Ground 1: Claims 9-15, 17, and 19-21 are obvious over Connery in view of the knowledge of a POSA.

  • Prior Art Relied Upon: Connery (Patent 5,937,169).
  • Core Argument for this Ground:
    • Prior Art Mapping: Petitioner argued that Connery, which teaches offloading TCP segmentation to a "smart adapter," discloses or renders obvious every limitation of the challenged claims. Connery describes a system where a host processor (a "first processor") provides a large data payload and a header template to the smart adapter. A processor on the adapter (a "second processor") then segments the data and creates packet headers—including Media Access Control (MAC), Internet Protocol (IP), and TCP layers—from the provided template before transmission.
    • For claim 9, Petitioner mapped Connery's host CPU and memory to the "first processor" and its memory, and Connery's smart adapter CPU to the "second processor." Petitioner contended Connery's disclosure of segmenting a large datagram on the adapter meets the "dividing the data" limitation. While Connery does not explicitly state headers are "prepended," Petitioner argued a person of ordinary skill in the art (POSA) would find it obvious to prepend headers to data segments for efficiency, rather than performing a more resource-intensive append operation. Similarly, a POSA would find it obvious to perform the header creation, based on Connery's contiguous template header, "at one time as a sequence of bits."
    • For claim 17, which is substantially similar to claim 9, Petitioner relied on the same mappings. Regarding the limitation "without an interrupt dividing the prepending," Petitioner argued this was obvious from Connery's stated goal of reducing host interrupts. Connery teaches reducing interrupts to one per large datagram, so a POSA would understand that the rapid, sequential prepending of headers for the resulting smaller packets on the smart adapter would not involve or be divided by individual host interrupts.
    • Motivation to Combine (for §103 grounds): The primary motivation cited was to implement the protocol offloading system of Connery using well-known and efficient engineering practices. A POSA would be motivated to prepend headers and perform this as a single atomic operation on the network card to achieve Connery's own stated goals of reducing host CPU utilization and improving performance.
    • Expectation of Success (for §103 grounds): A POSA would have had a high expectation of success because the proposed modifications involved applying conventional and predictable networking hardware and software design principles to Connery's architecture.
    • Key Aspects: The viability of this entire ground rested on Petitioner's argument that Connery qualifies as prior art, which required invalidating the ’241 patent's claim to an earlier priority date.

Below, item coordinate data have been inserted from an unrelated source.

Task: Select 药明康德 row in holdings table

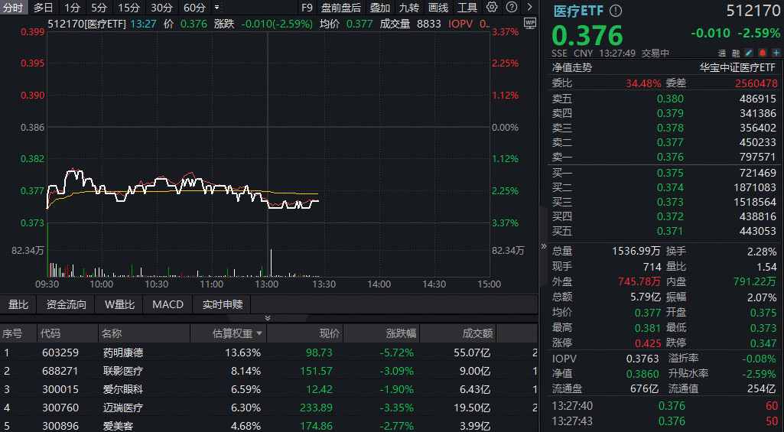Action: coord(122,352)
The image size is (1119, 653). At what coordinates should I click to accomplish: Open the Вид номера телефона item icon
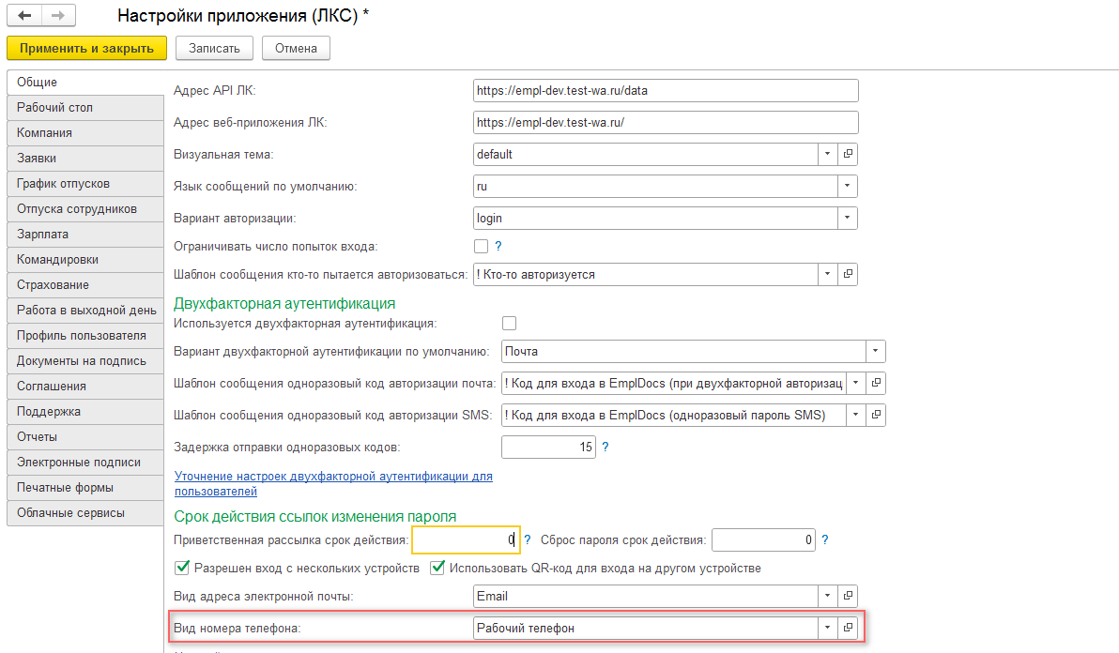848,628
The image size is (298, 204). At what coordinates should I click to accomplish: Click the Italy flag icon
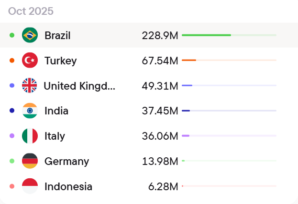pyautogui.click(x=30, y=136)
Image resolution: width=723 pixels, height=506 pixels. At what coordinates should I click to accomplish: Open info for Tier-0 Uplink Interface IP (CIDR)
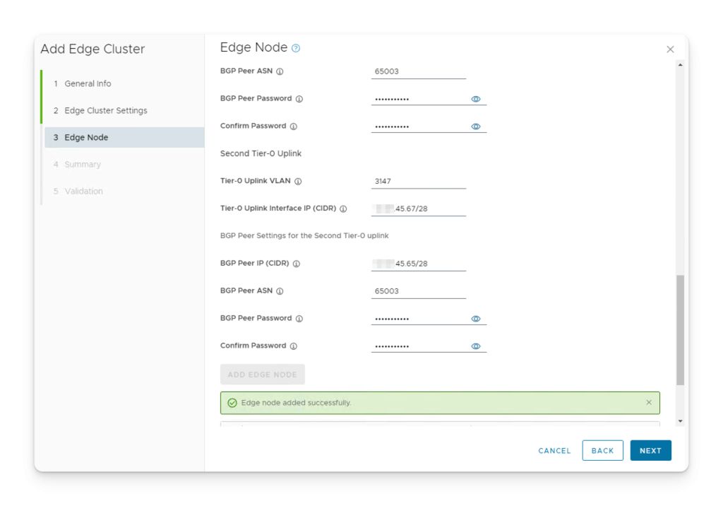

4. Key Claim Construction Positions

  • "[first/second] mechanism" (claim 17): Petitioner argued this term should be construed under 35 U.S.C. §112, paragraph 6 (pre-AIA) as a means-plus-function limitation. Petitioner contended that "mechanism" is a nonce word and that the specification fails to disclose the necessary corresponding structure, such as a specific algorithm, required to perform the claimed functions (e.g., "providing a block of data," "dividing the block of data"). Therefore, Petitioner asserted the term is indefinite.
  • "without an interrupt dividing" (claim 17): Petitioner argued this phrase is indefinite. The contention was that a POSA would not understand how a host processor interrupt could "divide" a header prepending process that occurs entirely on a separate processor located on the network interface card, as the host is not involved in that specific operation.

5. Key Technical Contentions (Beyond Claim Construction)

  • Priority Date Challenge: A central contention of the petition was that the ’241 patent was not entitled to its claimed priority date of October 14, 1997. Petitioner argued that the 1997 provisional application lacked adequate written description support for key limitations recited in the challenged independent claims, including "prepending a packet header" and prepending headers "at one time as a sequence of bits." By successfully challenging the priority date, Petitioner sought to establish Connery, which was filed on October 29, 1997, as valid prior art against all challenged claims.

6. Relief Requested

  • Petitioner requested the institution of an inter partes review (IPR) and the cancellation of claims 9-15, 17, and 19-21 of the ’241 patent as unpatentable.